Write out the data below in full. Keep it exact.

[Saved entries]
>>>

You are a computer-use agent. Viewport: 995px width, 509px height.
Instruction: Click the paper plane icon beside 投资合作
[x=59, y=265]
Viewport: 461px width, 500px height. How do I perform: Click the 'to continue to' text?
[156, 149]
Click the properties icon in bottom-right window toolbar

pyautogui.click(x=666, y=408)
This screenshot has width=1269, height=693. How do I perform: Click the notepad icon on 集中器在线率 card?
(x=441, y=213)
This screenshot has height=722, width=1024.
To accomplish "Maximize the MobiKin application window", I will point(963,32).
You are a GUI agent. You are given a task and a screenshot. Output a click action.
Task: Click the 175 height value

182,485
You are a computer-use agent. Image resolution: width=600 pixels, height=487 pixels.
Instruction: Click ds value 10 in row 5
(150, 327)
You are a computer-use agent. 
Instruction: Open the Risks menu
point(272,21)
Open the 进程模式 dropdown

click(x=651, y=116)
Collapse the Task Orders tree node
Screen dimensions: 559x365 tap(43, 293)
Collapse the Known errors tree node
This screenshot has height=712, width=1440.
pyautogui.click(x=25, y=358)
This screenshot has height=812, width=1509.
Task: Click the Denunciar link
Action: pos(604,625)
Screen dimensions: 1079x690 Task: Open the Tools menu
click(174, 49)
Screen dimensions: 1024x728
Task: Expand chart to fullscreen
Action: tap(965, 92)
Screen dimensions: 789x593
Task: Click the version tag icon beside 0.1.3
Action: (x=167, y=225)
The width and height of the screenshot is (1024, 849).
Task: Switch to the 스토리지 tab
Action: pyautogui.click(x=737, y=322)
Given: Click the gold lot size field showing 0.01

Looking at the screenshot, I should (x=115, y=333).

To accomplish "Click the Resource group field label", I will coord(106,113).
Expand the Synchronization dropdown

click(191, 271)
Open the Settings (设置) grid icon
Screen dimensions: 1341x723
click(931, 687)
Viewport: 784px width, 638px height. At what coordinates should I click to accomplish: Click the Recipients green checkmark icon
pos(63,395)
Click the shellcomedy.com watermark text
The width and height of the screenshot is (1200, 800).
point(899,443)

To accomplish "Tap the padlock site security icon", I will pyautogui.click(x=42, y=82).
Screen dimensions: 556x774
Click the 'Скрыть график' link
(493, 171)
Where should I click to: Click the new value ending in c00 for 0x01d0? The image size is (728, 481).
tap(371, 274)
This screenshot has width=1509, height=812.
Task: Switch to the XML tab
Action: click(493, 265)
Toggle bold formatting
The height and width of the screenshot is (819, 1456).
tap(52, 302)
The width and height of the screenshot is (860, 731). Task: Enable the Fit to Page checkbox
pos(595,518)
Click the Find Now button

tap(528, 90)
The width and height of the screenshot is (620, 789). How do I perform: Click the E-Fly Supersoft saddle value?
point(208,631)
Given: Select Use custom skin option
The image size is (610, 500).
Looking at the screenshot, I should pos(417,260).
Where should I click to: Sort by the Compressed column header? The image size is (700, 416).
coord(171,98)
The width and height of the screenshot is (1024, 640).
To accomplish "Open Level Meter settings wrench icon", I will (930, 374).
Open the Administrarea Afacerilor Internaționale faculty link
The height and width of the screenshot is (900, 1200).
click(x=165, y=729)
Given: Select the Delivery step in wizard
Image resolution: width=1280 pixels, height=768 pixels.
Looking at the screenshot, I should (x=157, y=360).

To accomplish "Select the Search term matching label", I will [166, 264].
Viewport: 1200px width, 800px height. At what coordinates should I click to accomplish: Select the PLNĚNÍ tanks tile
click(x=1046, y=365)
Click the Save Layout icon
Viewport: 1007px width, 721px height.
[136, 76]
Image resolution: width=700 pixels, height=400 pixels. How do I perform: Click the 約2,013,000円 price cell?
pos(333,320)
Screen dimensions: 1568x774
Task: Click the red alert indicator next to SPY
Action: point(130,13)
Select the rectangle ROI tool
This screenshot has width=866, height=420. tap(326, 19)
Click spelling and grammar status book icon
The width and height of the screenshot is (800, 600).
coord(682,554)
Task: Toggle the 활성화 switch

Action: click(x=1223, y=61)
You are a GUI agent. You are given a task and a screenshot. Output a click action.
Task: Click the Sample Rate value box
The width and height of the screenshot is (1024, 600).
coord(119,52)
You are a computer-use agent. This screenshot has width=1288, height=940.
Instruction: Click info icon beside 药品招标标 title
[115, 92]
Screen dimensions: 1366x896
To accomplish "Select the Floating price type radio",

<<<

(SOLUTION TO THIS TASK)
You are a computer-use agent. Viewport: 995px width, 509px height.
Instruction: Click the paper plane icon beside 投资合作
[x=59, y=265]
Viewport: 461px width, 500px height. How do I perform: Click the 'to continue to' text?
[156, 149]
Click the properties icon in bottom-right window toolbar

pyautogui.click(x=666, y=408)
This screenshot has width=1269, height=693. How do I perform: Click the notepad icon on 集中器在线率 card?
(x=441, y=213)
This screenshot has height=722, width=1024.
To accomplish "Maximize the MobiKin application window", I will point(963,32).
You are a GUI agent. You are given a task and a screenshot. Output a click action.
Task: Click the 175 height value

182,485
You are a computer-use agent. Image resolution: width=600 pixels, height=487 pixels.
Instruction: Click ds value 10 in row 5
(150, 327)
You are a computer-use agent. 
Instruction: Open the Risks menu
point(272,21)
Open the 进程模式 dropdown

click(x=651, y=116)
Collapse the Task Orders tree node
Screen dimensions: 559x365 tap(43, 293)
Collapse the Known errors tree node
This screenshot has height=712, width=1440.
pyautogui.click(x=25, y=358)
This screenshot has height=812, width=1509.
Task: Click the Denunciar link
Action: pos(604,625)
Screen dimensions: 1079x690 Task: Open the Tools menu
click(174, 49)
Screen dimensions: 1024x728
Task: Expand chart to fullscreen
Action: tap(965, 92)
Screen dimensions: 789x593
Task: Click the version tag icon beside 0.1.3
Action: (x=167, y=225)
The width and height of the screenshot is (1024, 849).
Task: Switch to the 스토리지 tab
Action: pyautogui.click(x=737, y=322)
Given: Click the gold lot size field showing 0.01

Looking at the screenshot, I should (x=115, y=333).

To accomplish "Click the Resource group field label", I will coord(106,113).
Expand the Synchronization dropdown

click(191, 271)
Open the Settings (设置) grid icon
Screen dimensions: 1341x723
click(931, 687)
Viewport: 784px width, 638px height. At what coordinates should I click to accomplish: Click the Recipients green checkmark icon
pos(63,395)
Click the shellcomedy.com watermark text
The width and height of the screenshot is (1200, 800).
point(899,443)

To accomplish "Tap the padlock site security icon", I will pyautogui.click(x=42, y=82).
Screen dimensions: 556x774
Click the 'Скрыть график' link
(493, 171)
Where should I click to: Click the new value ending in c00 for 0x01d0? The image size is (728, 481).
tap(371, 274)
This screenshot has width=1509, height=812.
Task: Switch to the XML tab
Action: click(493, 265)
Toggle bold formatting
The height and width of the screenshot is (819, 1456).
tap(52, 302)
The width and height of the screenshot is (860, 731). Task: Enable the Fit to Page checkbox
pos(595,518)
Click the Find Now button

tap(528, 90)
The width and height of the screenshot is (620, 789). How do I perform: Click the E-Fly Supersoft saddle value?
point(208,631)
Given: Select Use custom skin option
The image size is (610, 500).
Looking at the screenshot, I should pos(417,260).
Where should I click to: Sort by the Compressed column header? The image size is (700, 416).
coord(171,98)
The width and height of the screenshot is (1024, 640).
To accomplish "Open Level Meter settings wrench icon", I will (930, 374).
Open the Administrarea Afacerilor Internaționale faculty link
The height and width of the screenshot is (900, 1200).
click(x=165, y=729)
Given: Select the Delivery step in wizard
Image resolution: width=1280 pixels, height=768 pixels.
Looking at the screenshot, I should (x=157, y=360).

To accomplish "Select the Search term matching label", I will [166, 264].
Viewport: 1200px width, 800px height. At what coordinates should I click to accomplish: Select the PLNĚNÍ tanks tile
click(x=1046, y=365)
Click the Save Layout icon
Viewport: 1007px width, 721px height.
[136, 76]
Image resolution: width=700 pixels, height=400 pixels. How do I perform: Click the 約2,013,000円 price cell?
pos(333,320)
Screen dimensions: 1568x774
Task: Click the red alert indicator next to SPY
Action: point(130,13)
Select the rectangle ROI tool
This screenshot has width=866, height=420. tap(326, 19)
Click spelling and grammar status book icon
The width and height of the screenshot is (800, 600).
coord(682,554)
Task: Toggle the 활성화 switch

Action: click(x=1223, y=61)
You are a GUI agent. You are given a task and a screenshot. Output a click action.
Task: Click the Sample Rate value box
The width and height of the screenshot is (1024, 600).
coord(119,52)
You are a computer-use agent. This screenshot has width=1288, height=940.
Instruction: Click info icon beside 药品招标标 title
[115, 92]
Screen dimensions: 1366x896
To accomplish "Select the Floating price type radio",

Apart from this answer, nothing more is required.